---------- Records shown ----------
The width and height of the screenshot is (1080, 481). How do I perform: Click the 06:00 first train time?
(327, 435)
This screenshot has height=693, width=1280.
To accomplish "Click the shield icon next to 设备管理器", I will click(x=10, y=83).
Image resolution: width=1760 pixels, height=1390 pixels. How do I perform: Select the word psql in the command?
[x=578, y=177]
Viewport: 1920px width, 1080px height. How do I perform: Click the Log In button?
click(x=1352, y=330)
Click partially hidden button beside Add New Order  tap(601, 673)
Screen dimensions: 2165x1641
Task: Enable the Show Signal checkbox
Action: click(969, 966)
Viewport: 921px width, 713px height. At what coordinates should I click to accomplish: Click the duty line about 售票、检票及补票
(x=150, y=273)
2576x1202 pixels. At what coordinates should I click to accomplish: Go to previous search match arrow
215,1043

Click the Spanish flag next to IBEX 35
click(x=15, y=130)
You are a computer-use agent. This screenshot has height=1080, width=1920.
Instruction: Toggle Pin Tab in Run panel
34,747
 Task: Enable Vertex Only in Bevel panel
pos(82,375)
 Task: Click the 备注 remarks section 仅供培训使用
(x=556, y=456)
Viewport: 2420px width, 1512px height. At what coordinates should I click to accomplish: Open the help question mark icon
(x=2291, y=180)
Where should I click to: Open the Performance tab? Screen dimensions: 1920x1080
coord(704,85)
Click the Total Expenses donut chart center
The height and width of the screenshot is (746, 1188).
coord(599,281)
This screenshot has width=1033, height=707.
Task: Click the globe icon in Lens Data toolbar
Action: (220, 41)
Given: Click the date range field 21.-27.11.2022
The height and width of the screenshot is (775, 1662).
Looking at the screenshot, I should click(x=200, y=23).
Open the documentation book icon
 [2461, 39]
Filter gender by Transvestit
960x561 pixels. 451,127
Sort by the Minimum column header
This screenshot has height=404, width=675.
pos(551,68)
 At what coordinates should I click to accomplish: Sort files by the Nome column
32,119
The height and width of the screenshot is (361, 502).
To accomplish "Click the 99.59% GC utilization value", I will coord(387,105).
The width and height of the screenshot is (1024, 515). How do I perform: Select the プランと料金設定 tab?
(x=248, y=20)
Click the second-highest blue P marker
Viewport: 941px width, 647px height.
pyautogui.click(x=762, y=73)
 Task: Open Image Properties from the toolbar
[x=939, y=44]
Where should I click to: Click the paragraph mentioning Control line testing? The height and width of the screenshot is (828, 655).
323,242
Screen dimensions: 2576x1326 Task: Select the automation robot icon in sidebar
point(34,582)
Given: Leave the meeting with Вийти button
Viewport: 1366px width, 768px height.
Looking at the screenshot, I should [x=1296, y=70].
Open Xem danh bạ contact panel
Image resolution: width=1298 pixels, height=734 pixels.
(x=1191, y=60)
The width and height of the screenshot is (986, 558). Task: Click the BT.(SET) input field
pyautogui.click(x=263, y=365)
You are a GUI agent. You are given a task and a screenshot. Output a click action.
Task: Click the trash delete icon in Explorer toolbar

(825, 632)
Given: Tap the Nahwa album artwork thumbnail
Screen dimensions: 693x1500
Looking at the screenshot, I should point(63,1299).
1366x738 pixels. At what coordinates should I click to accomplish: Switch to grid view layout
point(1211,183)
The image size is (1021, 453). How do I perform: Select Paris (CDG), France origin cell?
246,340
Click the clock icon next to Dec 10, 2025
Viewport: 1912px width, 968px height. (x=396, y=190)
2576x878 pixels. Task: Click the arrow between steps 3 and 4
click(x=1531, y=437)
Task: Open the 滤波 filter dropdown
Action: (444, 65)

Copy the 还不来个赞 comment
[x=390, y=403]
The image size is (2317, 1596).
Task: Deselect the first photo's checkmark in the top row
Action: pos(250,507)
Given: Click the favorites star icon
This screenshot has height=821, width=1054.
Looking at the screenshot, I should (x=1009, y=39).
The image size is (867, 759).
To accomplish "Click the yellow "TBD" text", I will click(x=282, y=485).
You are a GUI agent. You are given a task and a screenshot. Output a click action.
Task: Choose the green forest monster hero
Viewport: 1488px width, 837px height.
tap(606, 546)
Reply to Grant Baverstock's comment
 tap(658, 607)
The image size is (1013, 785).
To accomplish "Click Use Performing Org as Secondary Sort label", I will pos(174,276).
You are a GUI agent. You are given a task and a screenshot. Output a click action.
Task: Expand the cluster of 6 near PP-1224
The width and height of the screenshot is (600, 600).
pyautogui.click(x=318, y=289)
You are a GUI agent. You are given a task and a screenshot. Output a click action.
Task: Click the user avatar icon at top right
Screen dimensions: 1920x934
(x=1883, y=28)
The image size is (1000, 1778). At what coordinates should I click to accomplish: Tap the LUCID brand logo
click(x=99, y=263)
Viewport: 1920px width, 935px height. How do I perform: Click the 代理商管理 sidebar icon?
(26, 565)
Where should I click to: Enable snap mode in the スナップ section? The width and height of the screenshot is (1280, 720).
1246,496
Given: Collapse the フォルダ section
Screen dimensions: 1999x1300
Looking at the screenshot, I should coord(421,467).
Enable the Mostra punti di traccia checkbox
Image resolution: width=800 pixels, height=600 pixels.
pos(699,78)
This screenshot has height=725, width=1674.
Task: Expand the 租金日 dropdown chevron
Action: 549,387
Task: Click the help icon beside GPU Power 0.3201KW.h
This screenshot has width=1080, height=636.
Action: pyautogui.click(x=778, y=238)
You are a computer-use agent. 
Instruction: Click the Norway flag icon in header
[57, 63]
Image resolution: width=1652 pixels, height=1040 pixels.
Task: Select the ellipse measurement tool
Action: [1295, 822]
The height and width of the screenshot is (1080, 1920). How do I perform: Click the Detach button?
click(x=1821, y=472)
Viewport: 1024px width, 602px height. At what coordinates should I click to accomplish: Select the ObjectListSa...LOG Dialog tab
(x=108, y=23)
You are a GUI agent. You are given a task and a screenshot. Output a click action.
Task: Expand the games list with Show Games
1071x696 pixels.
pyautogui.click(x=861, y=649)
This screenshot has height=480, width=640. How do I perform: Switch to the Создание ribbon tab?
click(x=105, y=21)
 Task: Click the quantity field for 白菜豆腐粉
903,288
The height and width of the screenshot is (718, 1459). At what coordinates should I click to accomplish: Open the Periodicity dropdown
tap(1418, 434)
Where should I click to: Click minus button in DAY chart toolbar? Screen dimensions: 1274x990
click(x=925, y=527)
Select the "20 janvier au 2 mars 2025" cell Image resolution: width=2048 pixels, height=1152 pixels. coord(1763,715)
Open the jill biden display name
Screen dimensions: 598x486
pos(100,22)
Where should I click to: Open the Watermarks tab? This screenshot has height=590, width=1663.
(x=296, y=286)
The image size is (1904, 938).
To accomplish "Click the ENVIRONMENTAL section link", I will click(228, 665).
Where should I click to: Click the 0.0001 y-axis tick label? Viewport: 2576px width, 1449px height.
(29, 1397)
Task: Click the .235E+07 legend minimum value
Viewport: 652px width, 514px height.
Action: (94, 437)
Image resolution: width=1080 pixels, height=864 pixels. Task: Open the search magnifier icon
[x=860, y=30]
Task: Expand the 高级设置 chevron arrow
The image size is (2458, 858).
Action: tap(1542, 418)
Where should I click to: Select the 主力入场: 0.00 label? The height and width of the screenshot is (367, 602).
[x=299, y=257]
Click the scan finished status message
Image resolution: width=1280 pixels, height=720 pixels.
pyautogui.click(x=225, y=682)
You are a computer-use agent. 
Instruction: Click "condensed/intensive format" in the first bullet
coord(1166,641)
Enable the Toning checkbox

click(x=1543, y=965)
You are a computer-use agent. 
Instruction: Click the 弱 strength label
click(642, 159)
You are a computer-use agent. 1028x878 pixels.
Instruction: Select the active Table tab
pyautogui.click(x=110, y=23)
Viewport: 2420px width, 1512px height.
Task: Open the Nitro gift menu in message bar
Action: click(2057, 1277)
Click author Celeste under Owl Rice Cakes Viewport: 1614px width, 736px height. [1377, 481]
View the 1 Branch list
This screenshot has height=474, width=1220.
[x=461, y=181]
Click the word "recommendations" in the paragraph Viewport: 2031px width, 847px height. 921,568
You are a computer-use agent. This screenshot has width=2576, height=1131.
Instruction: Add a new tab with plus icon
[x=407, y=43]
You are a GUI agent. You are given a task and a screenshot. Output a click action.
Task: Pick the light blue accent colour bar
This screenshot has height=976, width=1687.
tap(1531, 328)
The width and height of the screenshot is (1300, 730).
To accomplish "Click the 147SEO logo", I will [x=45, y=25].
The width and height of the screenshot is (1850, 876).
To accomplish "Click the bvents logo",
----------
» Directions for this task:
Write out the items word for word, starting at the line that contains "Task: Enable Vertex Only in Bevel panel" and ending at the line that contains "(x=2291, y=180)".

» Task answer:
 Task: Enable Vertex Only in Bevel panel
pos(82,375)
 Task: Click the 备注 remarks section 仅供培训使用
(x=556, y=456)
Viewport: 2420px width, 1512px height. At what coordinates should I click to accomplish: Open the help question mark icon
(x=2291, y=180)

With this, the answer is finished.